→ **Given text**

[Start]

The Sixth Stage of Grief: Capitalism

By Marina Yan

Edited By Lily Nie

“The role of women is to be a wife and a mother, your heart has to be fully in the home,” said Erika Kirk, a woman who, despite having children and a late husband, has also built a successful career capitalising off those aforementioned aspects of her personal life — embarking on her newest venture; the grief tour. With claims of mourning the infamous death of her husband, Charlie James Kirk, Erika dances across the stage in her sparkly suits, throwing merchandise into the crowd, and even featuring famous rapper Nicki Minaj. This performance stands in stark contrast to more traditional expressions of grief, typically characterized by quiet reflection, solemn environments, and black attire. 



While it is ostensibly arguable that Kirk simply did not care for her late husband, this spectacle underlines a deeper reality pertaining to the capitalisation of events in modern society, especially ones which are made to be dramatic and sensationalised. Kirk’s performance is not merely tasteless; it symbolizes a broader cultural condition in which authenticity and virtue become secondary to engagement, profit, and extravaganza.

[End]

→ **Short exercise**
Please update the grief-tour essay from the words "Edited By Lily" and stop after "and black attire.", writing that stretch out again with "sparkly" changed to "glittering".

→ **Excerpted data**
[Start]

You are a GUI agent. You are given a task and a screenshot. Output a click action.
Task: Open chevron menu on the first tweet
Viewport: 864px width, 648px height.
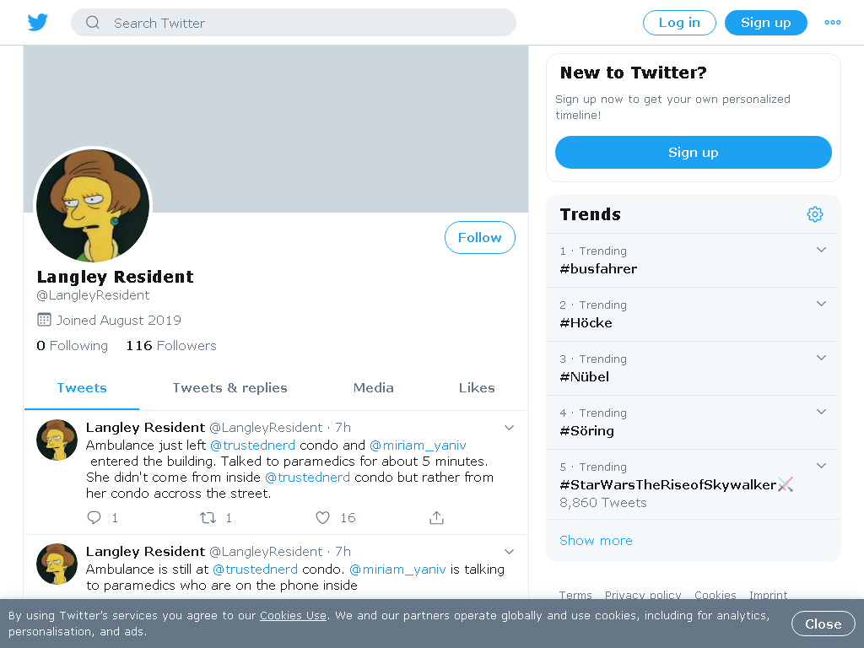509,428
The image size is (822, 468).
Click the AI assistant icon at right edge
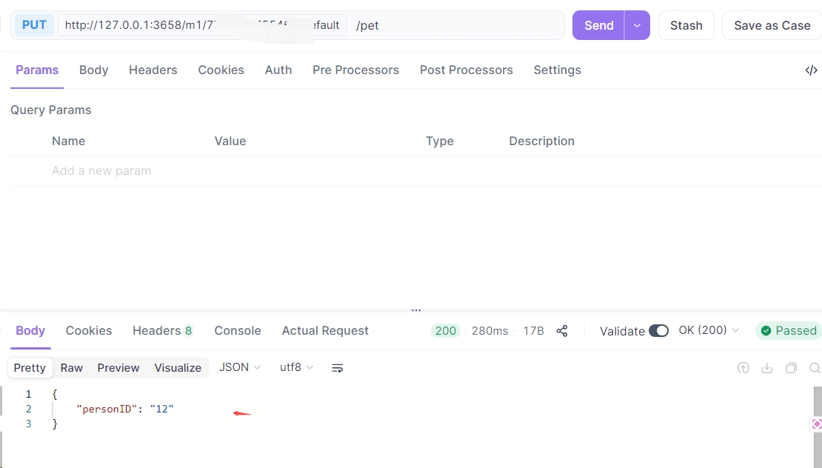point(817,424)
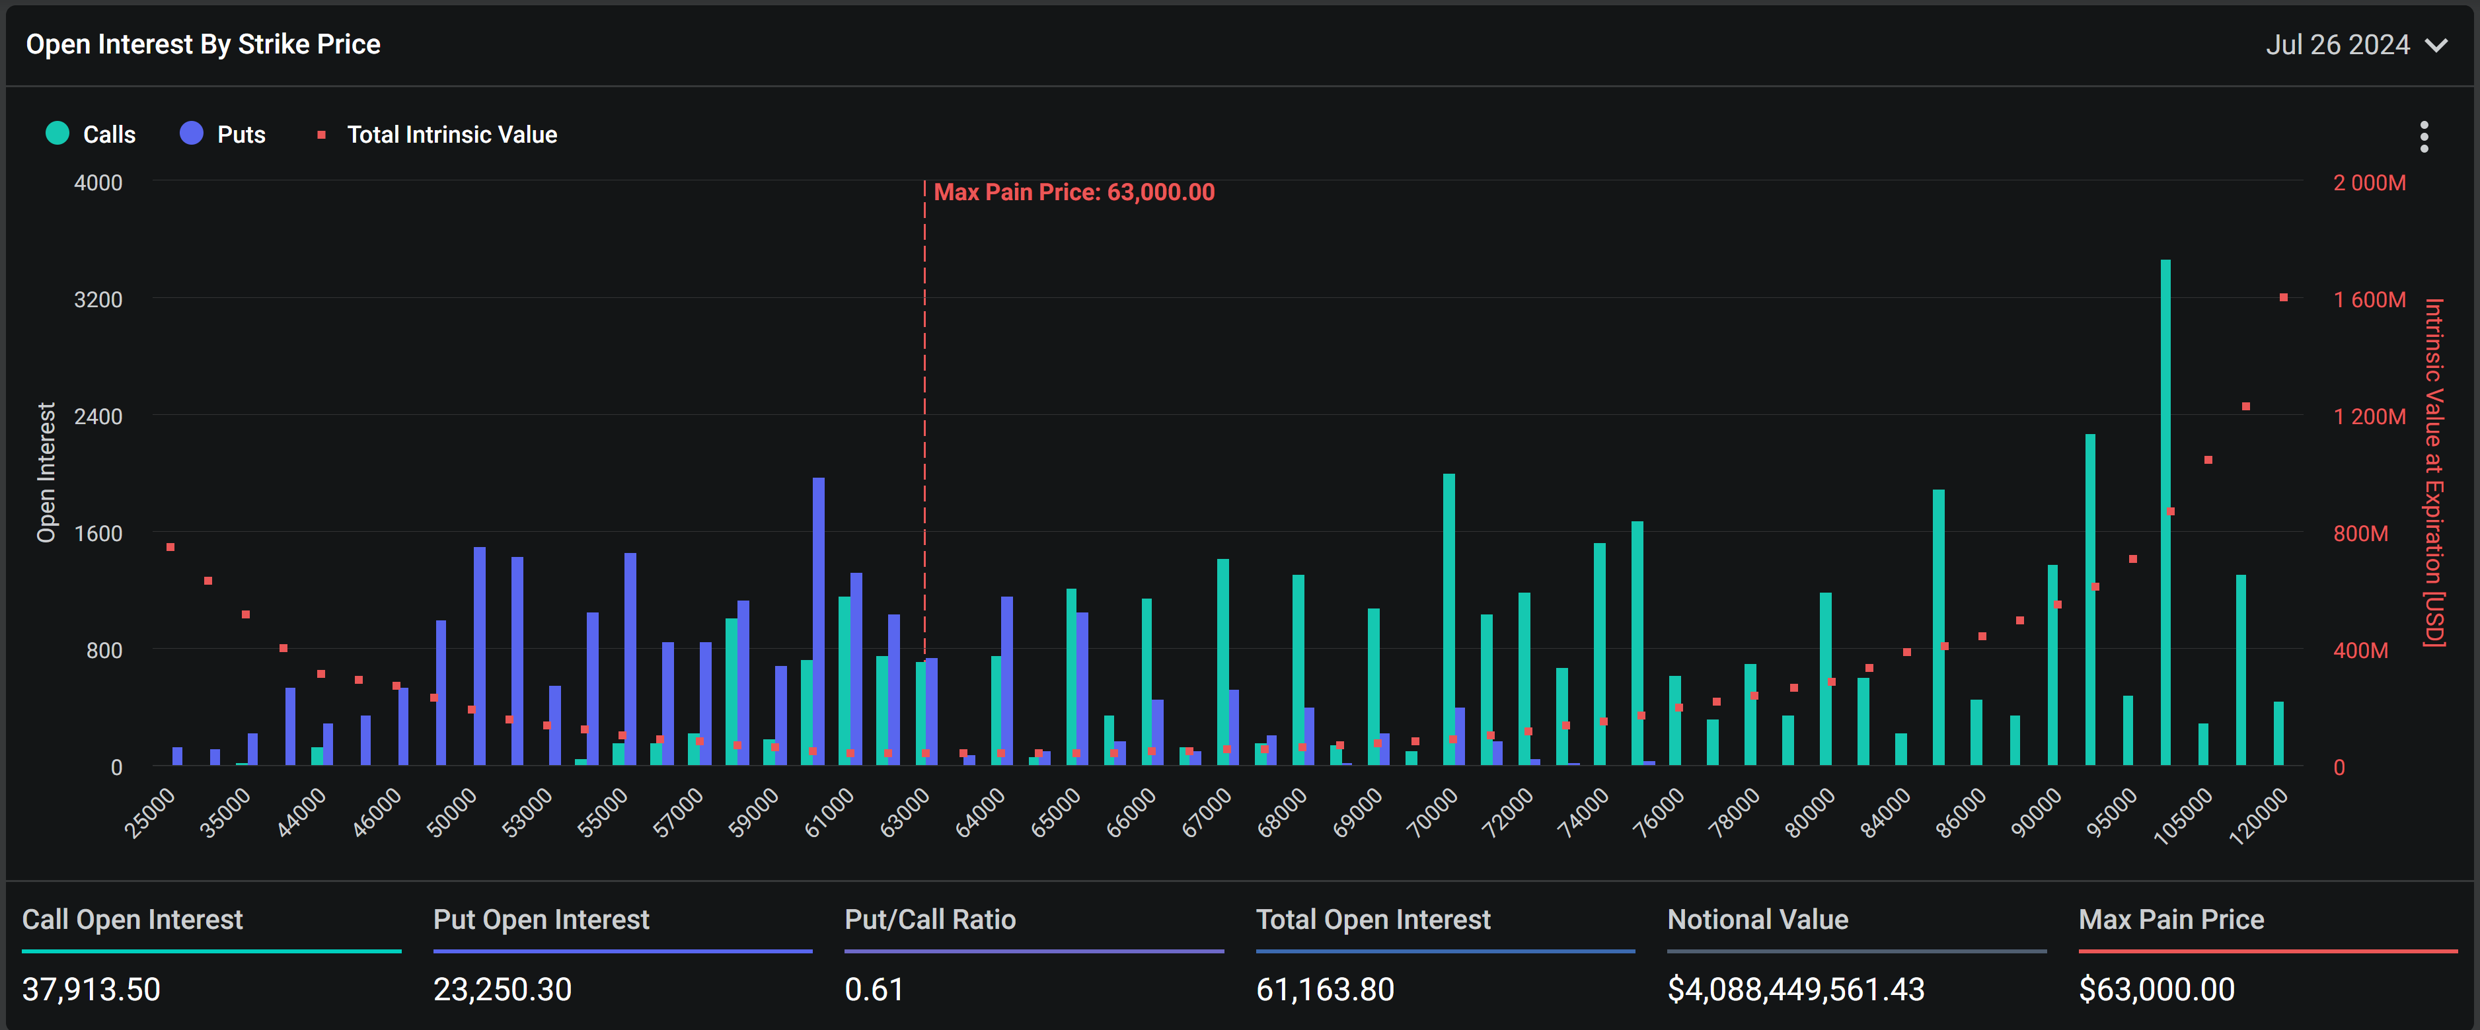Click the Max Pain Price 63,000.00 label
2480x1030 pixels.
click(1073, 193)
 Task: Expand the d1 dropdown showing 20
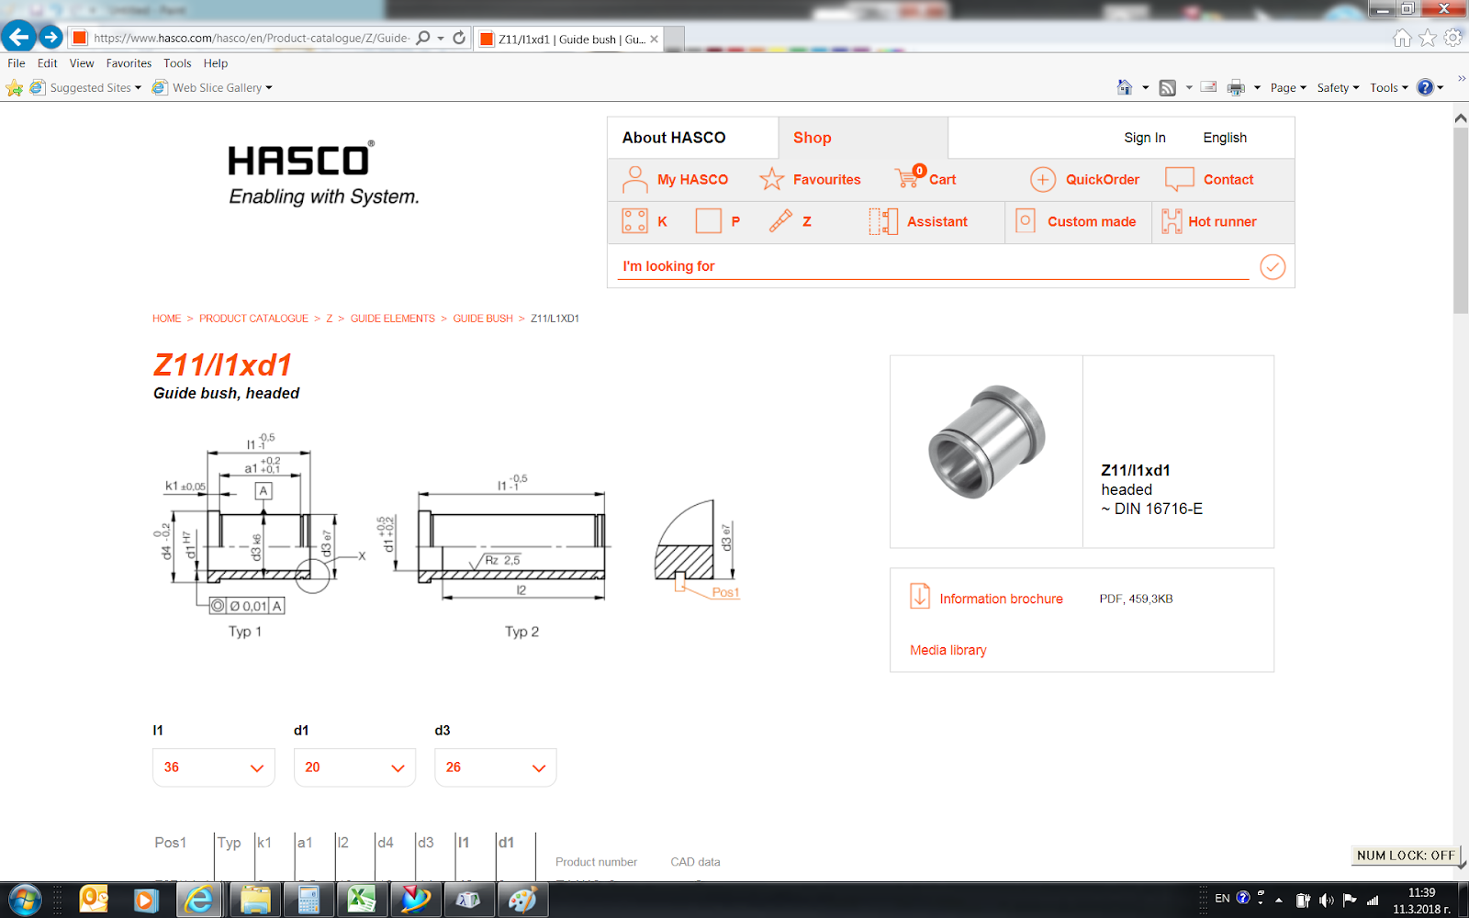point(354,767)
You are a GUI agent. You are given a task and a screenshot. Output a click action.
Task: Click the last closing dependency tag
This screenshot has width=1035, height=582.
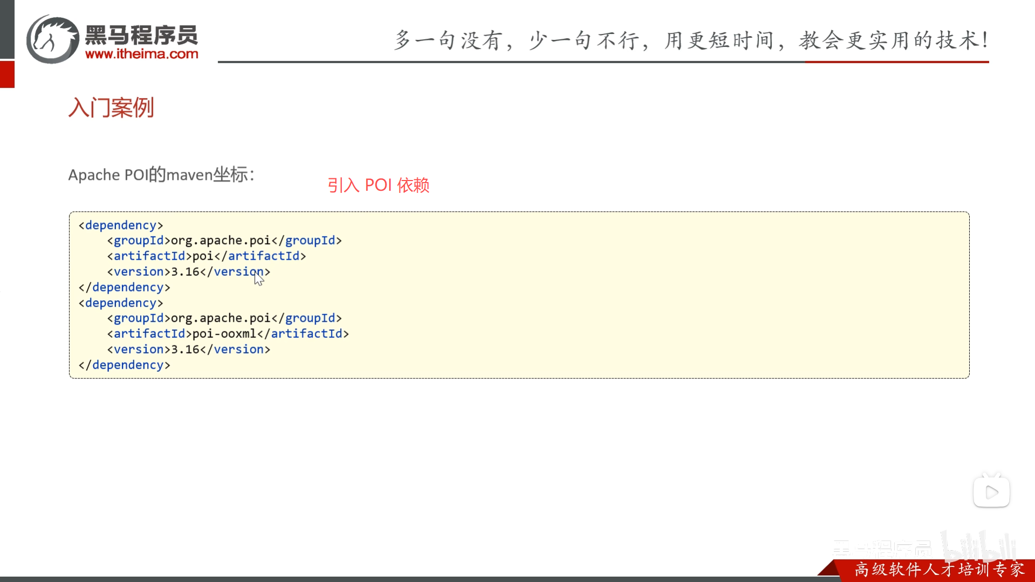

[End]

→ **Output for this task**
Edited By Lily Nie

“The role of women is to be a wife and a mother, your heart has to be fully in the home,” said Erika Kirk, a woman who, despite having children and a late husband, has also built a successful career capitalising off those aforementioned aspects of her personal life — embarking on her newest venture; the grief tour. With claims of mourning the infamous death of her husband, Charlie James Kirk, Erika dances across the stage in her glittering suits, throwing merchandise into the crowd, and even featuring famous rapper Nicki Minaj. This performance stands in stark contrast to more traditional expressions of grief, typically characterized by quiet reflection, solemn environments, and black attire.